**SUPPLIED PASSAGE:**
----
I emphasize on the Organic for a reason.
As an agrarian nation, we are probably more connected to what we put on our plates than many other countries. Or at least we used to be.
Do we know what is in season anymore? Do we know where our vegetables and fruits are sourced from? What about the hybridization of our food? Do you know our food is in the danger of being genetically modified?
Lately I have been buying more organic food than ever. Yes, it is only slightly more expensive than the poisoned food (thanks to inflation). We have many choices in Bombay now with a multitude of organic stores cropping up and the Farmers Market. While the stores source the organic produce and send it to you, at the farmers market you can buy directly from the farmer. Many stores claim to be selling 100% organic produce, but it is up to you to find out and decide whom to trust. Dry grains, pulses, oils, etc are easy to find organic since everyone is riding the 'Green Wave'. But be careful and compare prices. In the guise of it being organic there is no excuse for it to be exorbitant. I have a few links on a FAQs at the end of this post in case you are wondering.
I recently signed up for a very interesting initiative, something I have been wanting to do for a while. This group of volunteers (MOFCA - Hari Bhari Tokri) are aiming to connect the consumers with the organic farmers and have them grow seasonal, local veggies and supply on a weekly basis. I cannot wait for my first basket of the winter vegetables!
----
**DATA RECORDS:**
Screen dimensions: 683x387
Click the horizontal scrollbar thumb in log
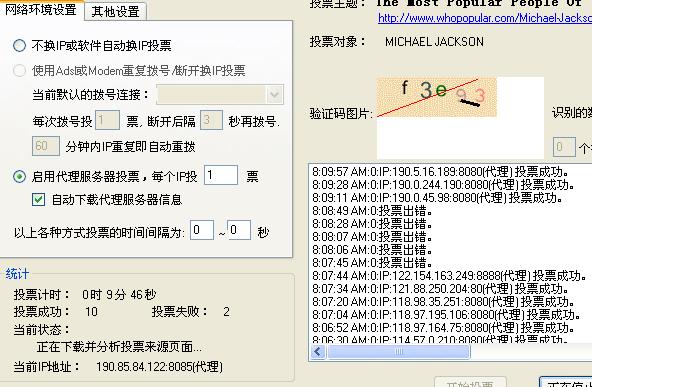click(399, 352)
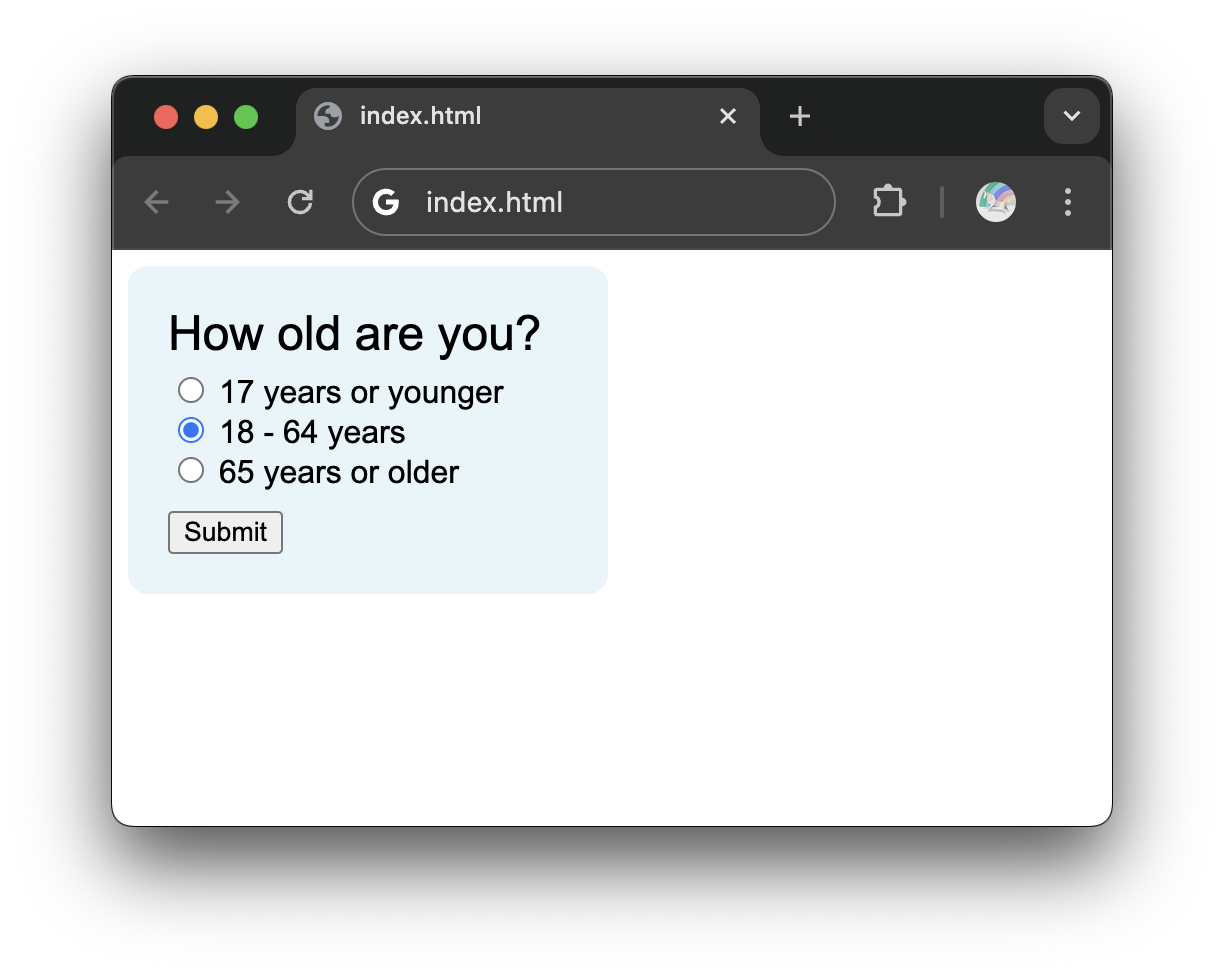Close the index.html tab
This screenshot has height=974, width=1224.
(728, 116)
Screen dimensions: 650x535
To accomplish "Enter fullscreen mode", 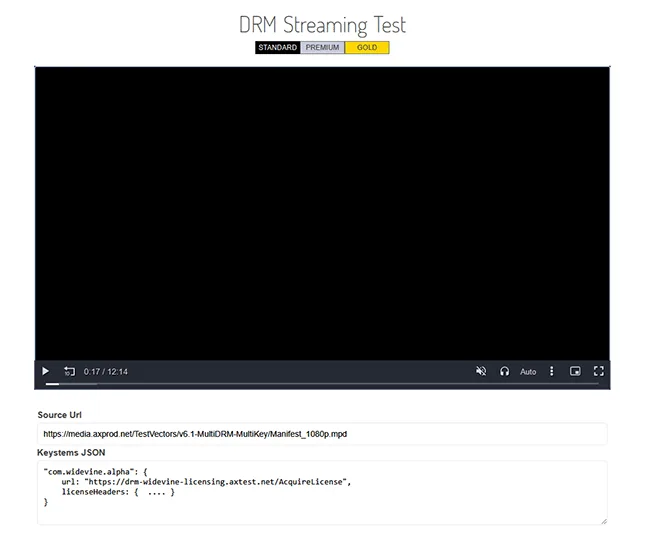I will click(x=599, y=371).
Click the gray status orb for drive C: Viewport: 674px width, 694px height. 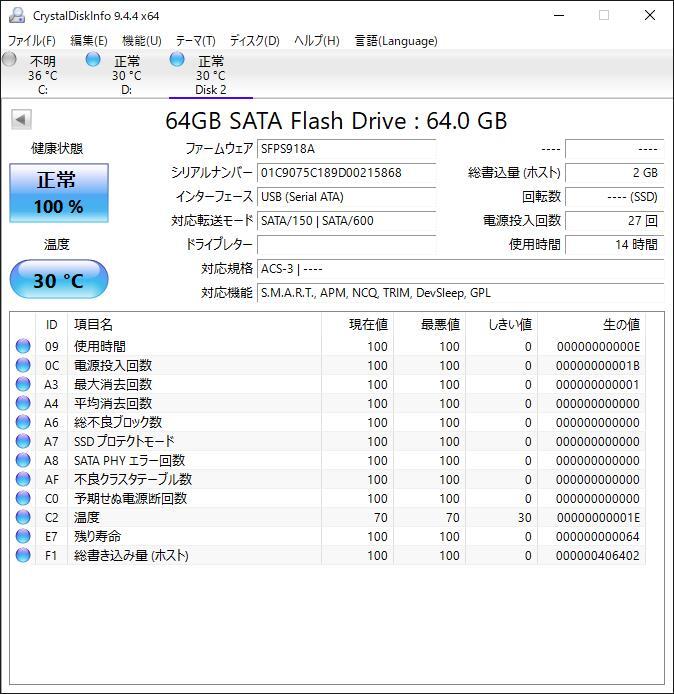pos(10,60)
----
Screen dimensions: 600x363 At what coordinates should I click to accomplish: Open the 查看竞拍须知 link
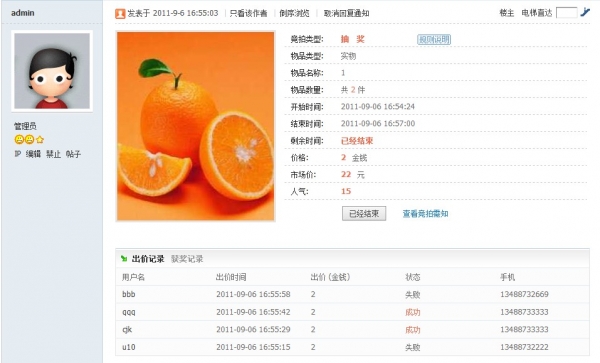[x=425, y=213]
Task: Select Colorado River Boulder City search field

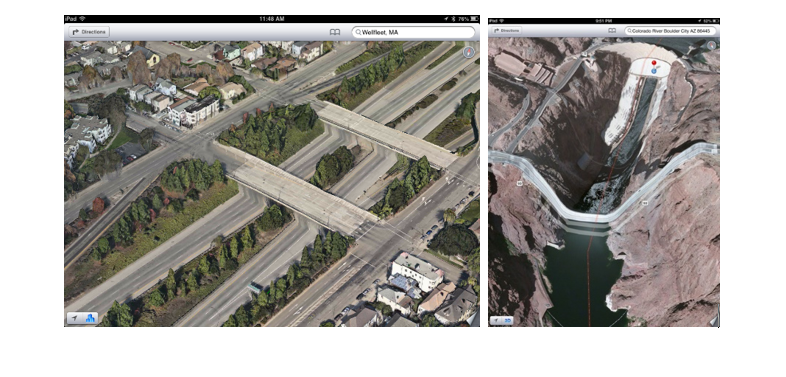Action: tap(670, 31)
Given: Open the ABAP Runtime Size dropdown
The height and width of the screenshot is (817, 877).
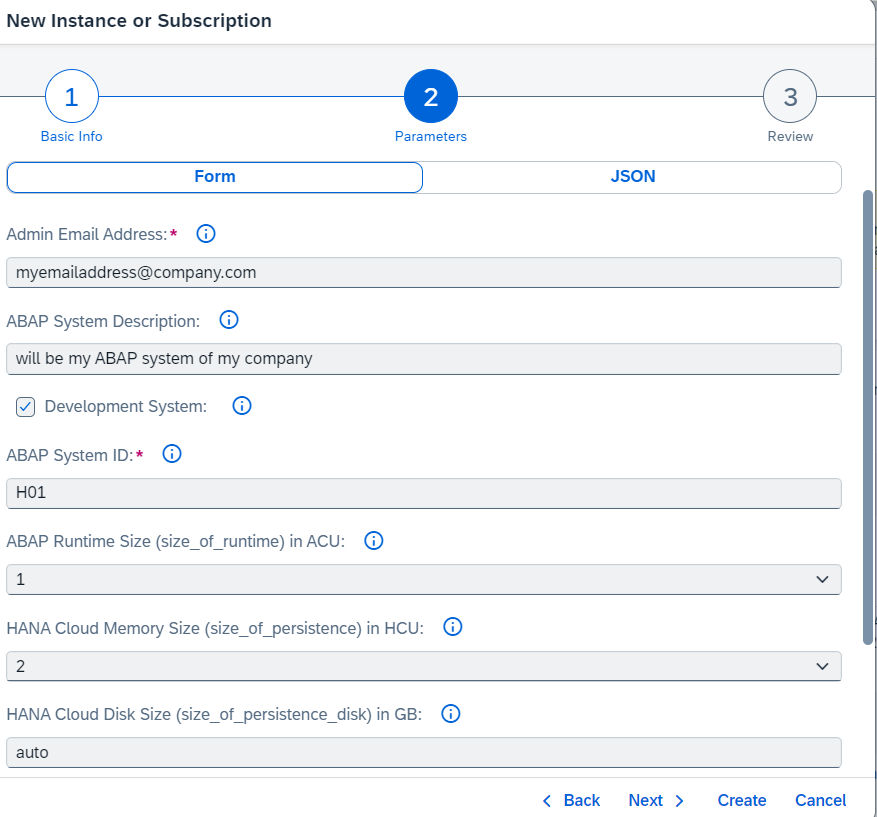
----
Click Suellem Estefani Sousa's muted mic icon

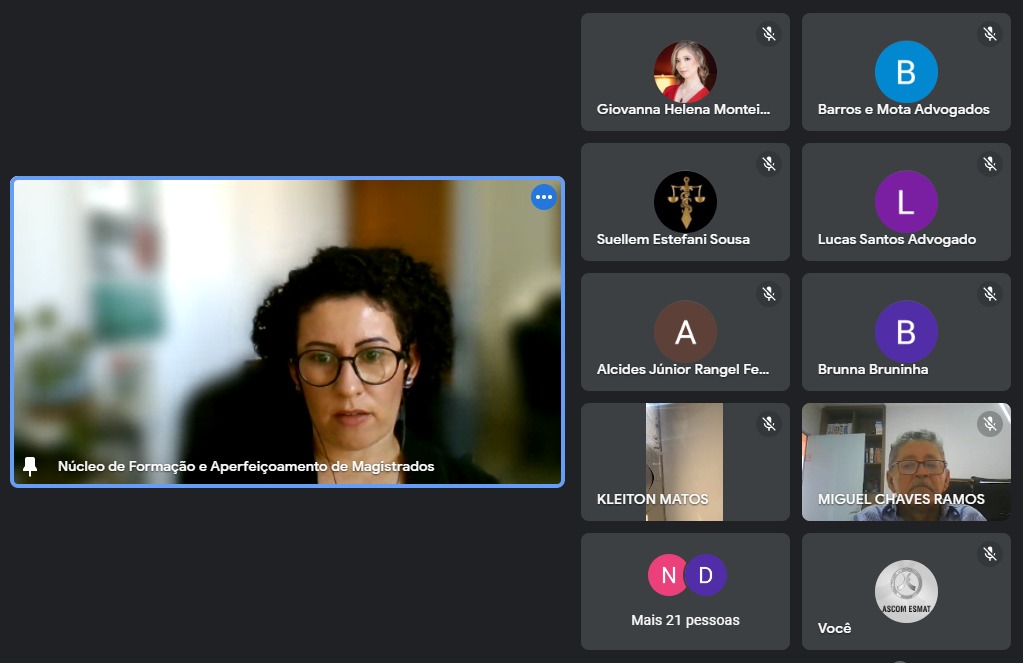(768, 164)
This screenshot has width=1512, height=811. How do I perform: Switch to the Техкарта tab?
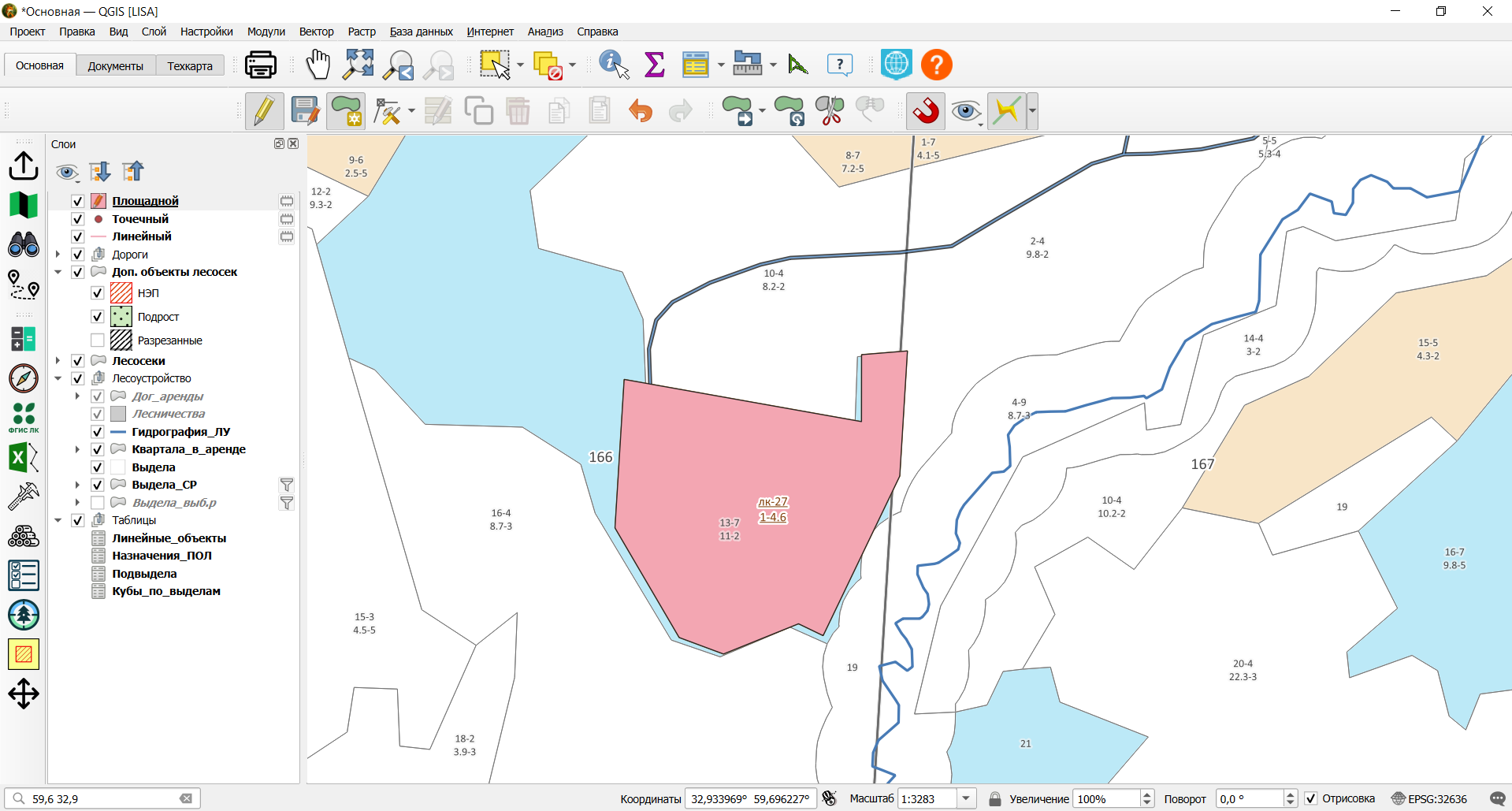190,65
----
**INSTRUCTIONS:**
[1] In the post about organic food, reproduce the section that opens with "Do we know what" and closes with "being genetically modified?", putting "produce" in place of "vegetables and fruits".
[2] Carry on the post about buying organic food from the point where it ends.

**ANSWERS:**
[1]
Do we know what is in season anymore? Do we know where our produce are sourced from? What about the hybridization of our food? Do you know our food is in the danger of being genetically modified?

[2]
I'm quite the lazy cook in the morning and thinking up new and exciting ideas for breakfast is a task. My cooking tube light only shines towards the evening. I never used to be a morning person, but these days I'm all bright and chirpy in the mornings and unfortunately not creative enough to come up with breakfast ideas. So that usually means I have to think it up the previous night, or dig into the fridge for the dosai batter or serve up some cereal! K never complains, but sometimes I wish he would.
The good thing about this Chilla or crepe is that it doesn't require the whole previous night planning bit. If you have the ingredients you can make it in half an hour. The mung daal is what takes about half hour to soak, you could soak it longer, but if you forget worry not because half an hour is fine.
2 cups Organic Yellow Mung Daal (you could use the green ones with the skins too) Soaked for at least half an hour
1 cup Organic Bottle Gourd (Dudhi) grated with the skin
2-3 Organic Green Chillies
1 inch piece of Organic Ginger
1 teaspoon Organic Cumin (Jeera)
1 teaspoon Organic Turmeric Powder
1/2 teaspoon Rock Salt (kala namak)
Grind the mung daal little bit at a time till it is a nice smooth paste. Add in the green chillies and ginger while grinding or chop them fine and add them to the batter. To the grated bottle gourd, add the cumin, turmeric and both the salts. Add the ground mung daal and mix well.
On a hot iron pan or tawa spread out the batter evenly and flip over to cook the other side.
You don't need to use oil if you have a well seasoned tawa.
Serve with coriander chutney or ketchup or as we like to have it with some French's Mustard. Mustard is the new ketchup.